Summer is the Season for Scholarly Metrics

Walsh LibraryTake a deep dive into your Scholarly Metrics this summer with PURE, a new Faculty Scholarship system implemented by University Libraries on May 1, 2025. The PURE Faculty Scholarship system shows faculty their scholarly reach through PlumX metrics, which show citations, usage, captures, mentions and social media. PlumX Metrics provide insights into the ways people interact with individual pieces of research output (articles, conference proceedings and book chapters) in the online environment. Examples include research mentioned in the news or included in a policy citation.

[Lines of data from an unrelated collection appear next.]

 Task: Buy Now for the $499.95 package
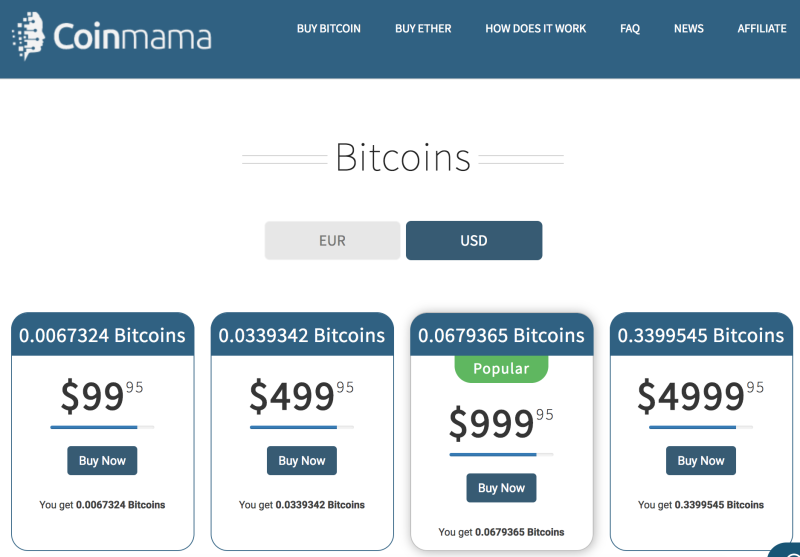(x=302, y=461)
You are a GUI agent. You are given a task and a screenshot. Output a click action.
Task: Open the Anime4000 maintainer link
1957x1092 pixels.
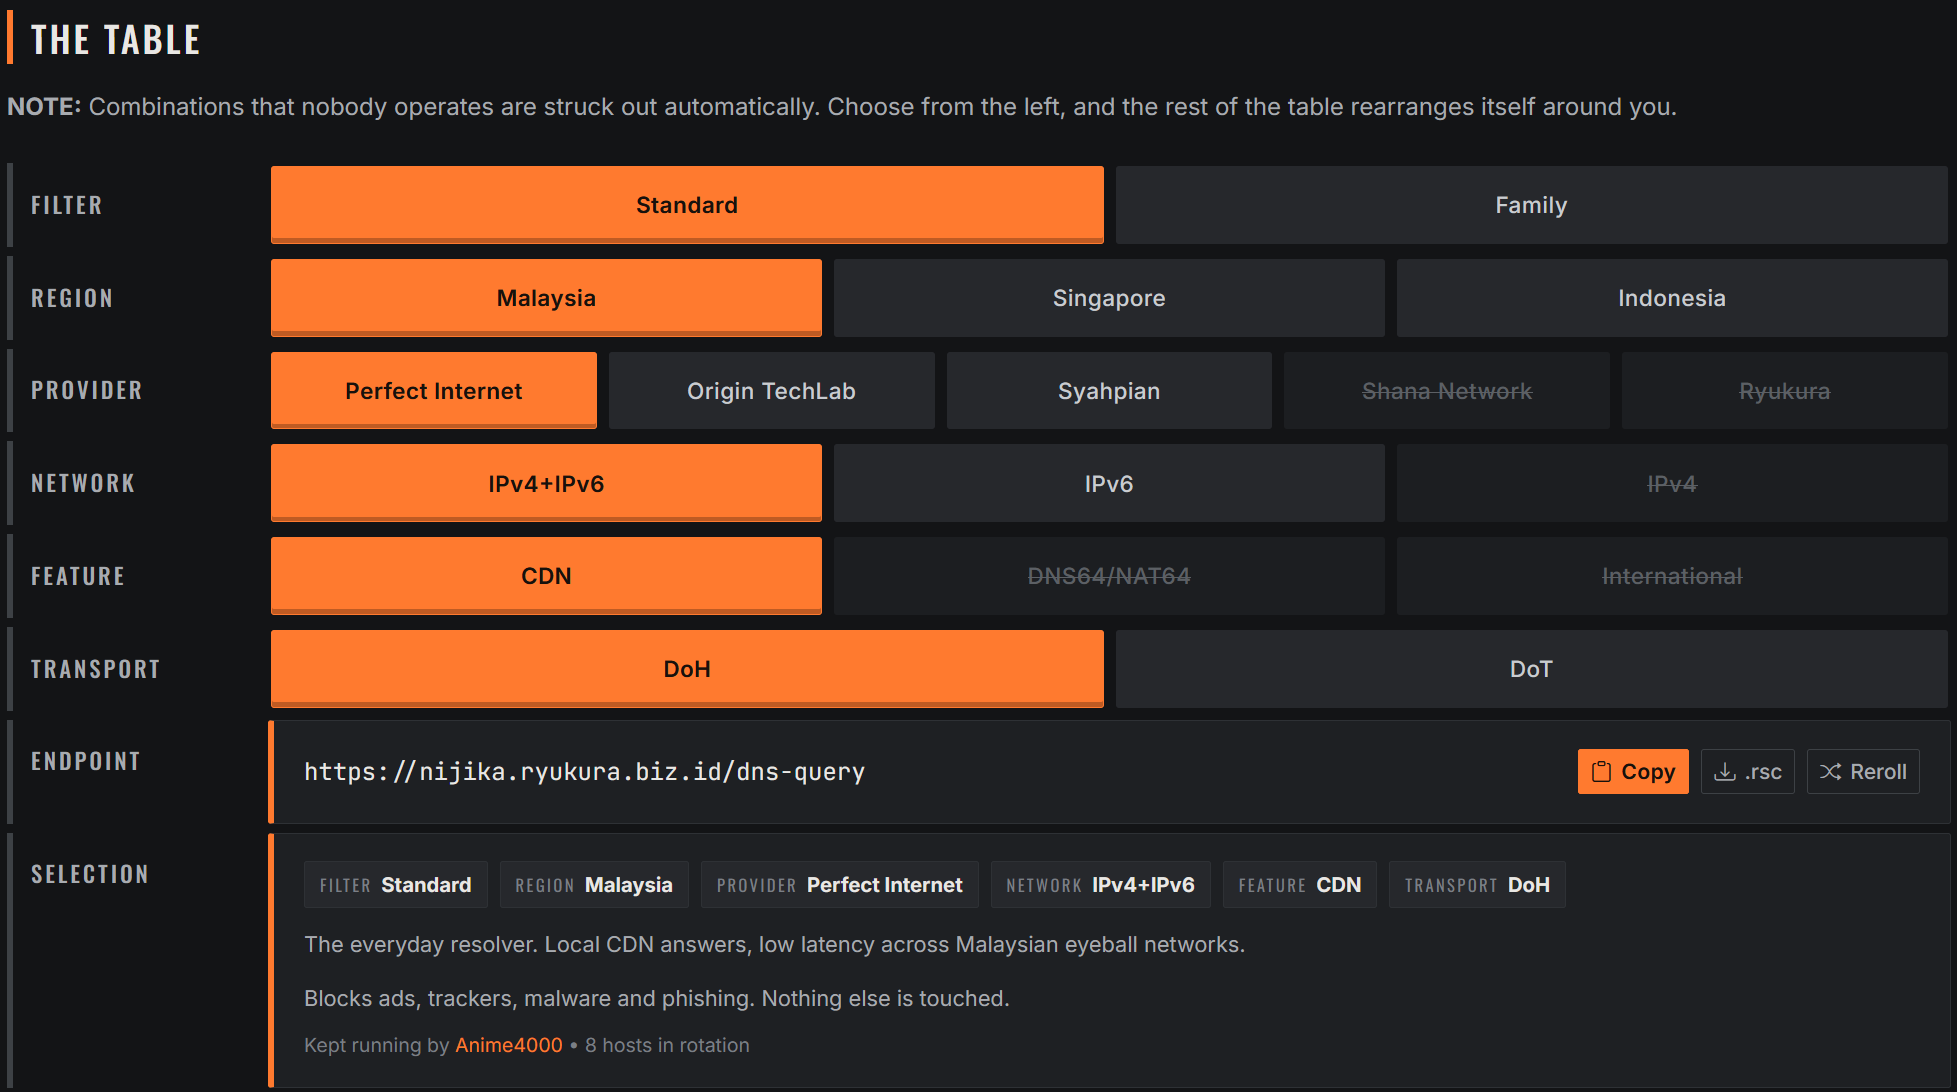click(509, 1045)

PlumX gathers and brings together appropriate research metrics for all types of scholarly research output. 

Natalie Lau, Scholarly Communication Librarian, states “we can use PURE for all full-time faculty to ensure their published works, presentations, exhibitions and grants are all represented on their PURE profiles.”  Users can find PURE access and login information here. All data in PURE has been migrated by library staff, it does not use AI to pull in content.

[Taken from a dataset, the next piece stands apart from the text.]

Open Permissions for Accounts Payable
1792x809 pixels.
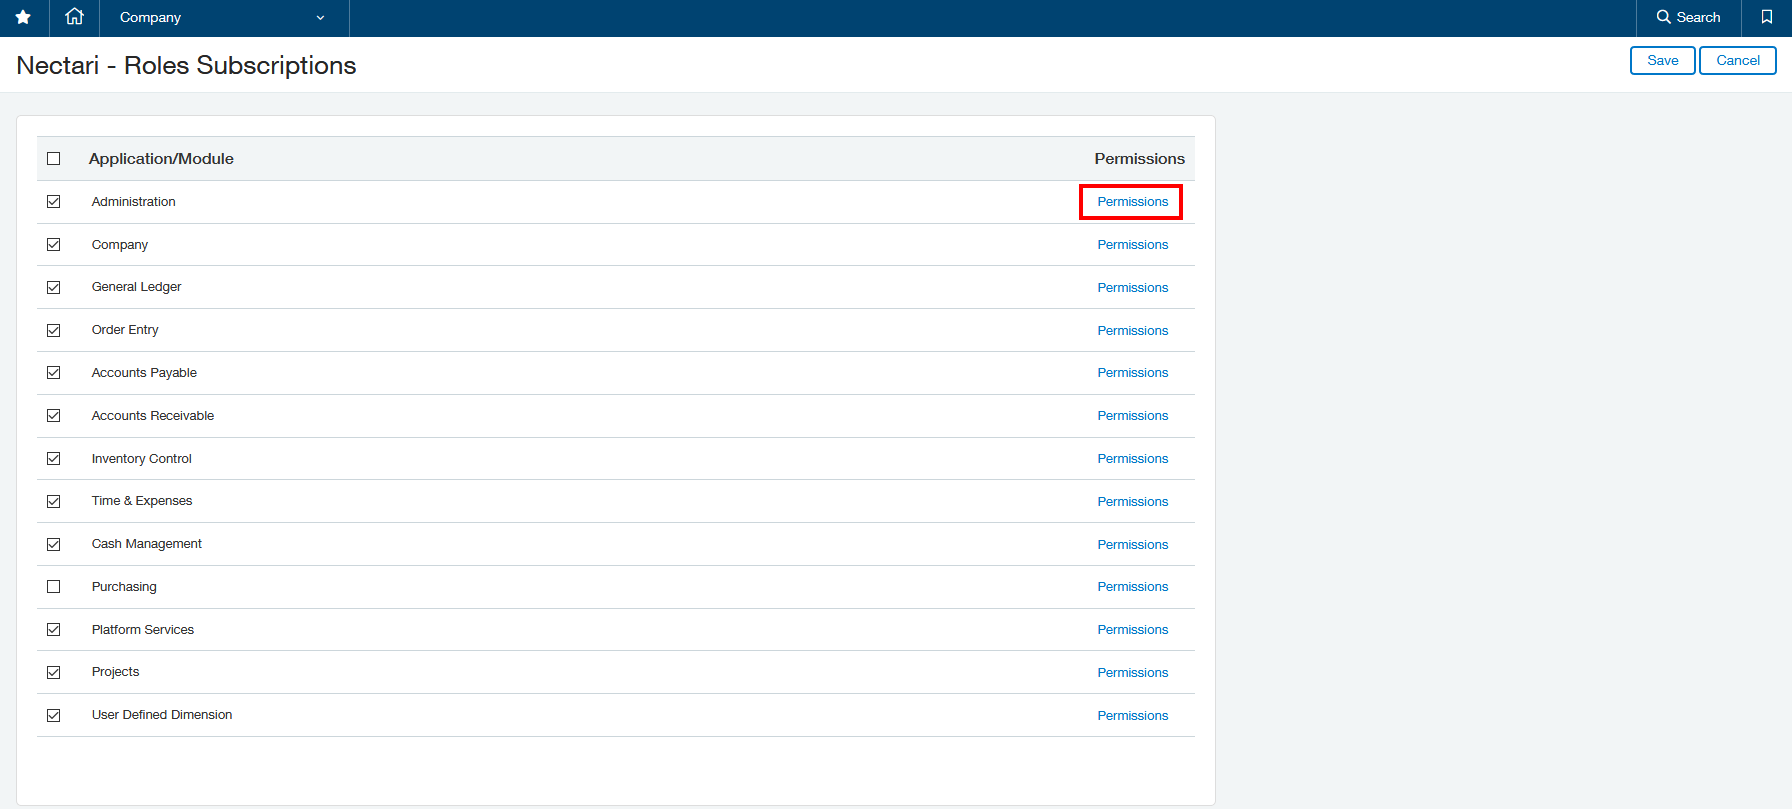1132,373
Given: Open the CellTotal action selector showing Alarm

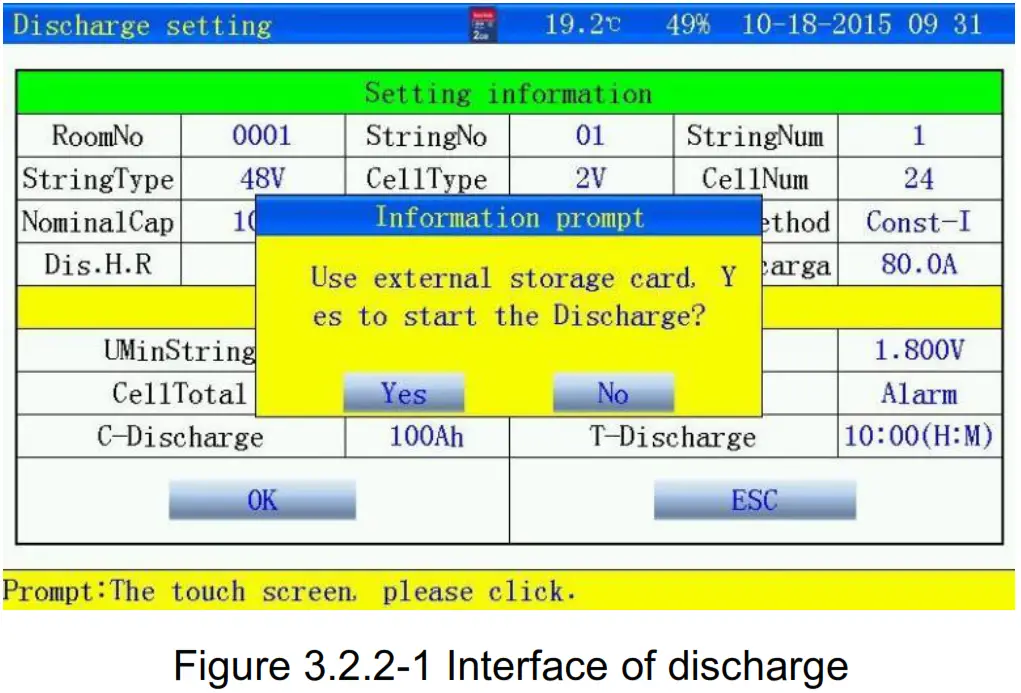Looking at the screenshot, I should [920, 393].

University Libraries creates scholarly metrics reports to assist faculty with the tenure and promotion process. These reports include journal rankings, acceptance rates, citations, h-indices, WorldCat counts, statistics from new PURE Faculty Scholarship system (including usage, social media, public opinion and news mentions) to help faculty prepare their tenure and promotion applications.  This information was previously captured in SelectedWorks, a system which was retired.  Faculty can access PURE using this link or through the PURE chiclet in PirateNet.

John Buschman, associate provost for Research and Innovation and dean of University Libraries states “Scholarly metric reports are required as part of the Seton Hall promotion and tenure process.  These reports enable candidates to have an information baseline about their scholarship.  This is important when colleagues from different disciplines review applications. Candidates need to contextualize their scholarship in a format that can be understood by faculty across disciplines.” Faculty need to demonstrate that an article appeared in a high-ranking journal, the circulation of an article in the popular press and show how an article was picked up in the news, on social media or in Public Opinion sources.

Traditional Metrics include Circulation figures, Citation numbers, External accolades, Journal acceptance rates, Journal impact factors, Journal rankings, PlumX Metrics and Scopus statistics. 

Non-Traditional Metrics include Book publisher reputation, Book reviews, Documentaries, External accolades, Juried exhibits, News Coverage, Open access vs. paywall journals, Social media coverage, Ticket sales or art sales and peer publishing institutions, or exhibiting, performing, presenting in same venues.
 
Best practices suggest faculty provide context about their scholarship. Scholarly Metrics Reports are a launching pad to help provide context about scholarship to other faculty members who are not in your discipline. Therefore, give context about your scholarship within your own discipline and explain the impact of your scholarship to those in other disciplines. All disciplines have different benchmarks, so it is important to spend time thinking about how you can contextualize your scholarship.

It is also important to provide clarity about your scholarship. Give explanation about solo authorship or name placement in articles with a series of authors within the context of your discipline Disciplines such as law or diplomacy do not often have impact factors. Explain this to your review committee How do you explain open access vs. paywall journals within the context of your discipline.  Describe grants applied for and grants won. How does this advance your research agenda and enhance departmental and university recognition? 

Scopus Reports (a SHU database) also provides excellent coverage in the hard sciences and some social sciences. In these disciplines, faculty can search for their author profile that includes Journal rankings, Citations per article, Total citations and Co-authors. Scopus has new reporting features that show document and citation trends and scholarship by source.